• [YOUR INSTRUCTIONS]
Every record must be written out once more, with nothing added or omitted.

• [SOURCE MATERIAL]
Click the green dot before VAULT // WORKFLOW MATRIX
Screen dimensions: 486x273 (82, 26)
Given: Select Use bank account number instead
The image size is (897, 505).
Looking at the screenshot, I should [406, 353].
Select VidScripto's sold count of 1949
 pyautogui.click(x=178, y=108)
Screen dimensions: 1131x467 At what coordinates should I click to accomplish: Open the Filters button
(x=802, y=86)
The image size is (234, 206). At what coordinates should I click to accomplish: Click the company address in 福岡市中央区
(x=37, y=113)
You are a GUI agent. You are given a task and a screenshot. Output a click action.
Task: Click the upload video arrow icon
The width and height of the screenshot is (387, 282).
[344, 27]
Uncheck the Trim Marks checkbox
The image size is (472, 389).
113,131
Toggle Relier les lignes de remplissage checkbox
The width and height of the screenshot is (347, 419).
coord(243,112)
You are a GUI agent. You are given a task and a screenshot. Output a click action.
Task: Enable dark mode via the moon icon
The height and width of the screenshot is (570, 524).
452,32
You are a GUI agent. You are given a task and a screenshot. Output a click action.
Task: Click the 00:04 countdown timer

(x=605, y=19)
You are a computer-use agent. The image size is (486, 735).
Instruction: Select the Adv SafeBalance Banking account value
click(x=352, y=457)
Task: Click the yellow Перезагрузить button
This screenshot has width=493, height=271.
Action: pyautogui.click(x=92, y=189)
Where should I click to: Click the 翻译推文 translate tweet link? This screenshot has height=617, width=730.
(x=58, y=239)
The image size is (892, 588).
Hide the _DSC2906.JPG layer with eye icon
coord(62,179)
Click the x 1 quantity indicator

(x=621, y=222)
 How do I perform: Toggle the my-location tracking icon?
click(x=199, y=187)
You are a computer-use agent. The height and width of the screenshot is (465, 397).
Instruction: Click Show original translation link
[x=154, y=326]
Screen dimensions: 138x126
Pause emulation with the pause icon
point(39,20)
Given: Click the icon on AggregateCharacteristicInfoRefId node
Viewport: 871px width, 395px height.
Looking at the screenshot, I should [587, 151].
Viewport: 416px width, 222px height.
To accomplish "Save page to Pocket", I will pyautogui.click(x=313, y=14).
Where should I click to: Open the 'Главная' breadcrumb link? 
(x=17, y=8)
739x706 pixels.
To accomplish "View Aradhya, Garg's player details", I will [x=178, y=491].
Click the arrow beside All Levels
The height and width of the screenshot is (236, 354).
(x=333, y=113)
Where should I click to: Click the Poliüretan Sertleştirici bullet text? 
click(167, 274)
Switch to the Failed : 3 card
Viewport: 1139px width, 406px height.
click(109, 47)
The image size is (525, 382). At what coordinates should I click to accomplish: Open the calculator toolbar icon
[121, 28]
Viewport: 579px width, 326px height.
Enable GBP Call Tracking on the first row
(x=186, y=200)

• [SOLVED PROBLEM]
Click the green dot before VAULT // WORKFLOW MATRIX
Screen dimensions: 486x273 (82, 26)
Given: Select Use bank account number instead
The image size is (897, 505).
Looking at the screenshot, I should [406, 353].
Select VidScripto's sold count of 1949
 pyautogui.click(x=178, y=108)
Screen dimensions: 1131x467 At what coordinates should I click to accomplish: Open the Filters button
(x=802, y=86)
The image size is (234, 206). At what coordinates should I click to accomplish: Click the company address in 福岡市中央区
(x=37, y=113)
You are a GUI agent. You are given a task and a screenshot. Output a click action.
Task: Click the upload video arrow icon
The width and height of the screenshot is (387, 282).
[344, 27]
Uncheck the Trim Marks checkbox
The image size is (472, 389).
113,131
Toggle Relier les lignes de remplissage checkbox
The width and height of the screenshot is (347, 419).
coord(243,112)
You are a GUI agent. You are given a task and a screenshot. Output a click action.
Task: Enable dark mode via the moon icon
The height and width of the screenshot is (570, 524).
452,32
You are a GUI agent. You are given a task and a screenshot. Output a click action.
Task: Click the 00:04 countdown timer

(x=605, y=19)
You are a computer-use agent. The image size is (486, 735).
Instruction: Select the Adv SafeBalance Banking account value
click(x=352, y=457)
Task: Click the yellow Перезагрузить button
This screenshot has width=493, height=271.
Action: pyautogui.click(x=92, y=189)
Where should I click to: Click the 翻译推文 translate tweet link? This screenshot has height=617, width=730.
(x=58, y=239)
The image size is (892, 588).
Hide the _DSC2906.JPG layer with eye icon
coord(62,179)
Click the x 1 quantity indicator

(x=621, y=222)
 How do I perform: Toggle the my-location tracking icon?
click(x=199, y=187)
You are a computer-use agent. The height and width of the screenshot is (465, 397).
Instruction: Click Show original translation link
[x=154, y=326]
Screen dimensions: 138x126
Pause emulation with the pause icon
point(39,20)
Given: Click the icon on AggregateCharacteristicInfoRefId node
Viewport: 871px width, 395px height.
Looking at the screenshot, I should [587, 151].
Viewport: 416px width, 222px height.
To accomplish "Save page to Pocket", I will pyautogui.click(x=313, y=14).
Where should I click to: Open the 'Главная' breadcrumb link? 
(x=17, y=8)
739x706 pixels.
To accomplish "View Aradhya, Garg's player details", I will [x=178, y=491].
Click the arrow beside All Levels
The height and width of the screenshot is (236, 354).
(x=333, y=113)
Where should I click to: Click the Poliüretan Sertleştirici bullet text? 
click(167, 274)
Switch to the Failed : 3 card
Viewport: 1139px width, 406px height.
click(109, 47)
The image size is (525, 382). At what coordinates should I click to accomplish: Open the calculator toolbar icon
[121, 28]
Viewport: 579px width, 326px height.
Enable GBP Call Tracking on the first row
(x=186, y=200)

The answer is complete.